EL ESPECTADOR Y CARACOL ACABAN de hacer una encuesta sobre las costumbres sexuales de los colombianos. Es un trabajo que no envidio. Me muero de vergüenza con sólo pensar que tenga que preguntarle a una señora desconocida, así no más, como quien pregunta la hora o comenta el clima, señora, ¿usted le jala a la sodomía?
Además, se expone uno a que le mamen gallo, como le pasó al periodista que le preguntó a Vargas Llosa si le gustaba el sexo oral, y el flemático inca le respondió: “No, lo prefiero por escrito”.
El sondeo reveló que el colombiano promedio pierde la virginidad a los 17 años, se considera buen amante, romántico y fiel; el 70% no concibe el sexo sin amor, y sólo el 13% aceptó que acostumbra tener más de una pareja sexual. Sin desconocer que el amor es el mejor estimulante, una joven presentadora de televisión me asegura que “con un tris de odio, el sexo es perfecto”. Es una de las observaciones más agudas en los anales de las ciencias de la perversión.
La mayoría prefiere los cuerpos bien formados a las caras bonitas. Es una respuesta animal, en el buen sentido de la palabra, pero sigo pensando que un rostro bello es el mayor espectáculo de la naturaleza, por encima incluso del vuelo del colibrí y de las puestas de sol.
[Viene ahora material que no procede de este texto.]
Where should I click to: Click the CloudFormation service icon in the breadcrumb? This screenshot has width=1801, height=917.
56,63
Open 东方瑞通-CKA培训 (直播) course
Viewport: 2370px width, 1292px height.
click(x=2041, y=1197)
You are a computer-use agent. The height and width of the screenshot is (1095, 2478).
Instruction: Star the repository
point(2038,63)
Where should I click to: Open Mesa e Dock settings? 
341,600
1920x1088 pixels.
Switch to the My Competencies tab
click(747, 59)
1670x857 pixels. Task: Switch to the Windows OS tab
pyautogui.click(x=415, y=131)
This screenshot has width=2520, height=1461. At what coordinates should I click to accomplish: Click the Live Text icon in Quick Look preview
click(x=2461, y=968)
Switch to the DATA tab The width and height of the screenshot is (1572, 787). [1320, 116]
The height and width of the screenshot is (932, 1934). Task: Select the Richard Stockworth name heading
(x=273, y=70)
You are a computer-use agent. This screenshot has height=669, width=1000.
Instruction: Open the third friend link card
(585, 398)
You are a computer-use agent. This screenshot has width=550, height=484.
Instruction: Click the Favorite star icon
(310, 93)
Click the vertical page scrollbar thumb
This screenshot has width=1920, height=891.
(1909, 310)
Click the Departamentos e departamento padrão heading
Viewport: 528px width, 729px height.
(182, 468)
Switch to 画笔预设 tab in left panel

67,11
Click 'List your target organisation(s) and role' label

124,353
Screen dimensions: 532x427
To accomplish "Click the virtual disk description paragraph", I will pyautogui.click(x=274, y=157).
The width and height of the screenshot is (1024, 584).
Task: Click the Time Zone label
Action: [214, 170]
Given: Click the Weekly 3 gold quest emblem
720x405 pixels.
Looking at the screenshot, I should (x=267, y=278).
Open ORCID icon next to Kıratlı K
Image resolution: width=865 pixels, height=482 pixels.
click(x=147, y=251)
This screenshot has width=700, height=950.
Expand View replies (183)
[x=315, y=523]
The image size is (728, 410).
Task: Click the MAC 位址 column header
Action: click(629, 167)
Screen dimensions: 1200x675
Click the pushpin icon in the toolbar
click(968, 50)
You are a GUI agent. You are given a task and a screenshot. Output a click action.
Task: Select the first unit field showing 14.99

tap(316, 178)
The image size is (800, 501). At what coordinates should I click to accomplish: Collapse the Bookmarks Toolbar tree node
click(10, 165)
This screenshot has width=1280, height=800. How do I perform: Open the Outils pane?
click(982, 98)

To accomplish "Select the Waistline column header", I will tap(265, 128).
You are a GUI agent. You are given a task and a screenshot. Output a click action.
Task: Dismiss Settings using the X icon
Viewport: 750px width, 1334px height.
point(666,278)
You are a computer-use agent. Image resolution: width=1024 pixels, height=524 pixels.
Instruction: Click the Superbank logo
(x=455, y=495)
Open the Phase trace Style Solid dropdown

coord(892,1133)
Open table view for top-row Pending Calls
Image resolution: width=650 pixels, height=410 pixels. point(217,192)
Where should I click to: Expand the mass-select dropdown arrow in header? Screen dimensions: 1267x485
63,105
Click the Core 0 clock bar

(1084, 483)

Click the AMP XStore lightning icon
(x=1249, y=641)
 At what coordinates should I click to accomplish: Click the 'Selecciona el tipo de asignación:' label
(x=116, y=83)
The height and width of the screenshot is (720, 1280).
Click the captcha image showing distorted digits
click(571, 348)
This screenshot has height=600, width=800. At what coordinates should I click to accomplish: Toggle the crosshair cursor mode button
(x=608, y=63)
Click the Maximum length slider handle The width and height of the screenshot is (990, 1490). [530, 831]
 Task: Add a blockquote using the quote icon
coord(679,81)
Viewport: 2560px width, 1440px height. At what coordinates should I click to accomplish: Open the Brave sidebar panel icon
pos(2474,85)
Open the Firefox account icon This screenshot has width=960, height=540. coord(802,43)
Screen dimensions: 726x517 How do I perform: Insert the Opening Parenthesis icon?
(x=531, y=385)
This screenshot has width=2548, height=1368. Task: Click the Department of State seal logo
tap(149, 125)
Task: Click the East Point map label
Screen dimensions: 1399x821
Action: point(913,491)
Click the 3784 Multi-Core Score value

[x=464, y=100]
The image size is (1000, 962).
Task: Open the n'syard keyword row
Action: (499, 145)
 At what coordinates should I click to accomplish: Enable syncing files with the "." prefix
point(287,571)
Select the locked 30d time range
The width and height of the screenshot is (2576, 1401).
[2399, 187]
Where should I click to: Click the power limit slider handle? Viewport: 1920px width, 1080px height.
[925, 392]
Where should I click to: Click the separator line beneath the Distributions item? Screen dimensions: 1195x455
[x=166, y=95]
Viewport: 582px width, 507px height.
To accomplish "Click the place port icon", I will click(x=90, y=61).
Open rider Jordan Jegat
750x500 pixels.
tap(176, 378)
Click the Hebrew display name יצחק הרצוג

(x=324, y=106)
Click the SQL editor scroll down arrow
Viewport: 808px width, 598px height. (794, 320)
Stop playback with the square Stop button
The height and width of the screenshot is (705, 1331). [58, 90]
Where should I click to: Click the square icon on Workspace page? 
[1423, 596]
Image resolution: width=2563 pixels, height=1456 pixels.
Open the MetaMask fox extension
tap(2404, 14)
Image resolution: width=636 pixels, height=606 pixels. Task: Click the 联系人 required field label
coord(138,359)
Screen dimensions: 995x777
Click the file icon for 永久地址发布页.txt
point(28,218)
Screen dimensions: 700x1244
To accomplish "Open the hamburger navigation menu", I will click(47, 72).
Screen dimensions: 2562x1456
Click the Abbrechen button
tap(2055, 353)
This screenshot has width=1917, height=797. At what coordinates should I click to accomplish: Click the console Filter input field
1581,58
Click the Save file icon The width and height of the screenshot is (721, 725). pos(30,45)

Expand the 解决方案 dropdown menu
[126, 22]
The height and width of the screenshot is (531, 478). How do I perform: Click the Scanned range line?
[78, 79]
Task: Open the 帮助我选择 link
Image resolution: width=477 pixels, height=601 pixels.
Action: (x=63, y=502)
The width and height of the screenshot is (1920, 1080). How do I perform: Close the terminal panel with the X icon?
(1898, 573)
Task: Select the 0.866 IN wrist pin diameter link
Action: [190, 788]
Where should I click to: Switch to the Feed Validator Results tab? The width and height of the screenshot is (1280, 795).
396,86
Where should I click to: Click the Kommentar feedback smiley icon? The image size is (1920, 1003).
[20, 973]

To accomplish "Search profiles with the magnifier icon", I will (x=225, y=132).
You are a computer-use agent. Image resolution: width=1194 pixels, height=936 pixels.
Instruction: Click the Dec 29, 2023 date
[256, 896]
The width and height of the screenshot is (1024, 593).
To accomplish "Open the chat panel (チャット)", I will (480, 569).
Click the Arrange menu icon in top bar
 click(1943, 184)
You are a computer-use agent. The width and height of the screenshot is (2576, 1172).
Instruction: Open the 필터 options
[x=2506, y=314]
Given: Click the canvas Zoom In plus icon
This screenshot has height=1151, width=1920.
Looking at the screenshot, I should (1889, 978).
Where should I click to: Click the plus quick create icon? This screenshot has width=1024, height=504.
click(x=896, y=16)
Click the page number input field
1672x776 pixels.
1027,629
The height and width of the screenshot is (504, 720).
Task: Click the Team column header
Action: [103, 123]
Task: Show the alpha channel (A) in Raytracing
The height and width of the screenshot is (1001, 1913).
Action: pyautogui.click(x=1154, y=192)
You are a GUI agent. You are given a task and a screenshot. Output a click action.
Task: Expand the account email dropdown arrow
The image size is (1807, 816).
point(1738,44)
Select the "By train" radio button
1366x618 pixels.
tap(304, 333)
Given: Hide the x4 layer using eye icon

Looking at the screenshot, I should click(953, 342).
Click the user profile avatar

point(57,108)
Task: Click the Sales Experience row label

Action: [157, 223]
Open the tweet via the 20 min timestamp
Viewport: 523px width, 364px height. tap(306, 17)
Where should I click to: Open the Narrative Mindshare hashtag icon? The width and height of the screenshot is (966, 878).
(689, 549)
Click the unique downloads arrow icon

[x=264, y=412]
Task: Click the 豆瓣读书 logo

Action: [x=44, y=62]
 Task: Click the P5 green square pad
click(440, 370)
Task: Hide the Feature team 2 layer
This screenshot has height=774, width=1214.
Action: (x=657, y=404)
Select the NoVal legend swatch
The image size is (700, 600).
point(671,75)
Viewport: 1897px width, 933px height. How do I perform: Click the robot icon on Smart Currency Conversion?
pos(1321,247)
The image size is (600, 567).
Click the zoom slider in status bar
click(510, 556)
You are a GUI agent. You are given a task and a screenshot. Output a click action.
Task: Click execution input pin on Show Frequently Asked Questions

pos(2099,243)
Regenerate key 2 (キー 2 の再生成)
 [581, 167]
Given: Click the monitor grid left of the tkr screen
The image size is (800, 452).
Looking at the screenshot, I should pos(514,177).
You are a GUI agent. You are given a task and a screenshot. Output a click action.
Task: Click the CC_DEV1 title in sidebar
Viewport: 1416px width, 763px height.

Un buen cuerpo es sólo una armonía en los volúmenes de las partes. Un rostro bello, en cambio, es una geometría hechizada, un misterio que no excluye las asimetrías y las imperfecciones.
Lo que más atrae a los hombres es el busto, 37%, seguido por las nalgas, 24%, las piernas, 9%, y la cara, 5%. Son resultados previsibles. Que un mamífero se excite ante un buen par de tetas no es noticia. El repunte del culo en las estadísticas es notable desde 1972, cuando Marlon Brando y María Schneider lo sacaron del clóset en una dramática secuencia de El último tango en París, hasta hoy, cuando la divina presa se pasea oronda por el mundo “cubierta” apenas con ese cínico adminículo, el hilo dental. Lo que resulta inaudito es que la vagina ni siquiera figure en el menú. ¿Pasó de moda? ¿Quedará como un mero órgano reproductor?
Aunque un cretino 58% piensa que el homosexualismo es antinatural, reconforta saber que el 38% ya lo acepta. Estamos entendiendo al fin que hay hombres atrapados en cuerpos de mujer, y chicas atrapadas en cuerpos peludos. Según datos de Colombia Diversa, el 74% de los padres colombianos desconoce la orientación sexual de sus hijos (¡?).
Sólo un 7% utiliza juguetes: vibradores, látigos, columpios, fármacos, lencería, vendas, aceites o bolas chinas, esa impía variación de nuestra fervorosa camándula. (En ciertos moteles hay un aparato curioso. Es como una bicicleta arácnida y muy inteligente, porque su diseño anticipa cualquier posición, fantasía o aberración de la mente humana, de manera que sea cual sea la maroma, jaleo, frenesí o pataleo de la pareja, hay siempre allí, en el punto exacto, un manubrio, un pedal, un galápago o un reclinatorio alcahueta y providencial. “La máquina del amor” es un artefacto capaz de leer el pensamiento, incluso el más retorcido).
Sólo un 17% confiesa que se masturba por mano propia o ajena, amorosa o mercenaria; es decir, que el 83% nunca entrena. ¡Por eso estamos como estamos!
Hay un dato muy triste: la mitad de los colombianos confesamos haber tenido sexo pensando en otra persona.
Los sexólogos opinan que esta encuesta puede afinarse en los detalles. Es urgente, aconsejan, que nos conozcamos mejor para que disfrutemos aún más esa comunión de los cuerpos que es el sexo, esa danza humana y animal, sagrada y pagana, alta y horizontal.